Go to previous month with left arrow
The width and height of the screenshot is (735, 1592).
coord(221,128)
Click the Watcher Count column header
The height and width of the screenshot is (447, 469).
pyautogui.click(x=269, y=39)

####

> _Exercise details_:
Go through the listing above and restate it word for word.

> _Output for this task_:
Go to previous month with left arrow
The width and height of the screenshot is (735, 1592).
coord(221,128)
Click the Watcher Count column header
The height and width of the screenshot is (447, 469).
pyautogui.click(x=269, y=39)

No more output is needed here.